# EXERCISE TASK:
Gather every line of the dataset excerpt below that contains the word "arrow", matching case exactly.

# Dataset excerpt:
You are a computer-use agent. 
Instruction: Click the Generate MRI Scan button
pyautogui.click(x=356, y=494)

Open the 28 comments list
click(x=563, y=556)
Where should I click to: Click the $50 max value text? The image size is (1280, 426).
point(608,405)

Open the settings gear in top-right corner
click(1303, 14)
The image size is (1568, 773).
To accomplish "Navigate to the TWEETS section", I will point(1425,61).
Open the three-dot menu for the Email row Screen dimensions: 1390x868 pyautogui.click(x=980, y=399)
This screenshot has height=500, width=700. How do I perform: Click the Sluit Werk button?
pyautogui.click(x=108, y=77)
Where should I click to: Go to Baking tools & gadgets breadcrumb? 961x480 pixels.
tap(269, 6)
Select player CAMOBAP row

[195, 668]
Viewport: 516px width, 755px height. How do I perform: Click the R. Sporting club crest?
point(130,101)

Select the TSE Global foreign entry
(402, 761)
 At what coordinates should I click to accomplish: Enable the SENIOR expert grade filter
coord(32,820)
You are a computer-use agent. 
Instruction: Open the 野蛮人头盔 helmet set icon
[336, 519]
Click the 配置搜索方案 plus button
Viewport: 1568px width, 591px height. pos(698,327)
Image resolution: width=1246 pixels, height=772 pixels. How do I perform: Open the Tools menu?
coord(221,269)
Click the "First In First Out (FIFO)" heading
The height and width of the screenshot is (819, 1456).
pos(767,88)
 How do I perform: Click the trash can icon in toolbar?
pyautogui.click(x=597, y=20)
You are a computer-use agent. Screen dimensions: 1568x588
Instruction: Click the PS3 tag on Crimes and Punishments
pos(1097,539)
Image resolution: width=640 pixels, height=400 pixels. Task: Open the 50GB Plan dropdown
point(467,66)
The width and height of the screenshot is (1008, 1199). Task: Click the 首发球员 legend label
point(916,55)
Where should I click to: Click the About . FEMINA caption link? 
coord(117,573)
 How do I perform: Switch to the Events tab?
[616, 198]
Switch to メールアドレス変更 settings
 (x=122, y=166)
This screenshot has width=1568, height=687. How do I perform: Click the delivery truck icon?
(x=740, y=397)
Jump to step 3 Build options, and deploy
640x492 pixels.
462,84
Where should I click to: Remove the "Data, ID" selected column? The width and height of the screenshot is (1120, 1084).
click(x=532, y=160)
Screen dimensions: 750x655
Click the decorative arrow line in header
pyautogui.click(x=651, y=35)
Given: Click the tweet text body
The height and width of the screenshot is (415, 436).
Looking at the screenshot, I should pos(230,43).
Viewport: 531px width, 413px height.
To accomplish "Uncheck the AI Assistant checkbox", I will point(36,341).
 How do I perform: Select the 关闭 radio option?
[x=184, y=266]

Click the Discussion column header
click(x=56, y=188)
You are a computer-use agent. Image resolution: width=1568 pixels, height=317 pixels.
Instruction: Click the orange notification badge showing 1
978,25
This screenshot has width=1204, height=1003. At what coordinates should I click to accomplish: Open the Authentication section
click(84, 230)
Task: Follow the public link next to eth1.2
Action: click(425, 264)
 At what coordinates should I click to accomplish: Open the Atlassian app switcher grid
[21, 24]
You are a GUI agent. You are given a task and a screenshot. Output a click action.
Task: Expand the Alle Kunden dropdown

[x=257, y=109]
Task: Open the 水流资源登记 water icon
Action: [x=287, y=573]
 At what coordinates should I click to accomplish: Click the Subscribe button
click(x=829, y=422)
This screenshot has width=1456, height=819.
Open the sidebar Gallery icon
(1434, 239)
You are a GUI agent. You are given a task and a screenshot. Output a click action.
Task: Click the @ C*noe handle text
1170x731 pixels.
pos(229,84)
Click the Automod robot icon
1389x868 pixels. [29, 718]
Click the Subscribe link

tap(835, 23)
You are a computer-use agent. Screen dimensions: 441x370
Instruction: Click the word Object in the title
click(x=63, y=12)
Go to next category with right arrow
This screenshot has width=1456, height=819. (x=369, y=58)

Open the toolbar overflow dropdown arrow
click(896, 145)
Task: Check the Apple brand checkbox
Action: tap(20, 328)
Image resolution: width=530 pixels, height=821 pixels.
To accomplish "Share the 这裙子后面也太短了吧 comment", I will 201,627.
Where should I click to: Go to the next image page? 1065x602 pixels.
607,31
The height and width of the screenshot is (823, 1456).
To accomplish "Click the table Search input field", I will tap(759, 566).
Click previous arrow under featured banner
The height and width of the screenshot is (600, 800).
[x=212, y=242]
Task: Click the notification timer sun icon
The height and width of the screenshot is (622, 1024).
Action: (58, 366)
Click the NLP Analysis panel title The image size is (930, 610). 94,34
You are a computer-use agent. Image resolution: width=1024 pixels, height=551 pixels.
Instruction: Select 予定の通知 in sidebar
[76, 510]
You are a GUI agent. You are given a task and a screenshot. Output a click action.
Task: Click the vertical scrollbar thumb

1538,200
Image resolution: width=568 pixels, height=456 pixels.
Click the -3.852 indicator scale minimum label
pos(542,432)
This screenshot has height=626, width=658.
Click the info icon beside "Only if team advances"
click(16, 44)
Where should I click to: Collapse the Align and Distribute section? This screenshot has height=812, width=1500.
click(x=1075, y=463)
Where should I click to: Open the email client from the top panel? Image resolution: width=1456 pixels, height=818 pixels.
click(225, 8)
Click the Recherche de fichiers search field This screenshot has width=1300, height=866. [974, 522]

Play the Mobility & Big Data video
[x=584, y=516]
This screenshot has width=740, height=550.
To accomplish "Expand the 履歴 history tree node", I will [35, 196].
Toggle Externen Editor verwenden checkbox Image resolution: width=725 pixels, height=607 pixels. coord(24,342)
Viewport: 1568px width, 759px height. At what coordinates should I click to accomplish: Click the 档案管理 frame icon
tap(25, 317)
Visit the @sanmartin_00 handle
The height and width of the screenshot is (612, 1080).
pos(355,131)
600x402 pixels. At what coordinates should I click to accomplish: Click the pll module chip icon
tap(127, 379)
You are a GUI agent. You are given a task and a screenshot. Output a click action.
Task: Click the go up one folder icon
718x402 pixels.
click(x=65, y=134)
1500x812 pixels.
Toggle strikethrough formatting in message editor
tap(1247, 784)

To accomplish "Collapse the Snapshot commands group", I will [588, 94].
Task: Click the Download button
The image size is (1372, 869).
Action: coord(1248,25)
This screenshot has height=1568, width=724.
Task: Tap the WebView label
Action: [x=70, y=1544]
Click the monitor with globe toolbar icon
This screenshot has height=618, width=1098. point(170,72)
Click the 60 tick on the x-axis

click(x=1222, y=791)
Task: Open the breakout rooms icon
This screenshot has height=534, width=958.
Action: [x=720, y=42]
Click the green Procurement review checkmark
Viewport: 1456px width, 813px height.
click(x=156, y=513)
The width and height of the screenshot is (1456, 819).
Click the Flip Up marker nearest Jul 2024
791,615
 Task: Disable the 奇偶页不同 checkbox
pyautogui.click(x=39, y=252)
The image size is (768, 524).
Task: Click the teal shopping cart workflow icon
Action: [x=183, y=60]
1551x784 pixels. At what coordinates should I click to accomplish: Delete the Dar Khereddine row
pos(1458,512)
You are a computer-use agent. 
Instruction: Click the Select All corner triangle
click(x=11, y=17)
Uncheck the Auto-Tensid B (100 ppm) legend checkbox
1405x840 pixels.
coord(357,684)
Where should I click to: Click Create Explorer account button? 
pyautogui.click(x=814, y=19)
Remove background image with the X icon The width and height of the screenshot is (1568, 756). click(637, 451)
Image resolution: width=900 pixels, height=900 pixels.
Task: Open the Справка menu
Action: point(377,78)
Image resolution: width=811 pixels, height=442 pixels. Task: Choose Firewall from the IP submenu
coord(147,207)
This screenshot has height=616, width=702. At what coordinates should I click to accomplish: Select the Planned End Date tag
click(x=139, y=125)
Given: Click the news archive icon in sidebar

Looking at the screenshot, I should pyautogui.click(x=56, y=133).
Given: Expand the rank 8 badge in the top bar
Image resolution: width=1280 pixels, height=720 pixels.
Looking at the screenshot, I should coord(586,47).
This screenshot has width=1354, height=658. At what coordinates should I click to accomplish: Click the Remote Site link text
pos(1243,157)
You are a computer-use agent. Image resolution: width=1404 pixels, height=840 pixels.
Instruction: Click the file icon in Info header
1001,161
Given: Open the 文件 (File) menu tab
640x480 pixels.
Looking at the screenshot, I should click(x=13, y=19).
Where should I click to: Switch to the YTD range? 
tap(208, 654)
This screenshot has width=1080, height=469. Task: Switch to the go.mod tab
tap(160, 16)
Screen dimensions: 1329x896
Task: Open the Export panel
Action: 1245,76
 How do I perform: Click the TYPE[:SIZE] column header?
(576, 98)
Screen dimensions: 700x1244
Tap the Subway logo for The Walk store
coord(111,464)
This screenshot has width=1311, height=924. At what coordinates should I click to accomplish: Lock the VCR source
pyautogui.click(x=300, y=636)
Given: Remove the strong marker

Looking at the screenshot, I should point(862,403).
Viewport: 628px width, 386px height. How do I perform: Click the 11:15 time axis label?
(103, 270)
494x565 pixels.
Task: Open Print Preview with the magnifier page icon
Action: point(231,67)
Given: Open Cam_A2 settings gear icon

# EXPECTED ANSWER:
Click the decorative arrow line in header
Go to next category with right arrow
Open the toolbar overflow dropdown arrow
Click previous arrow under featured banner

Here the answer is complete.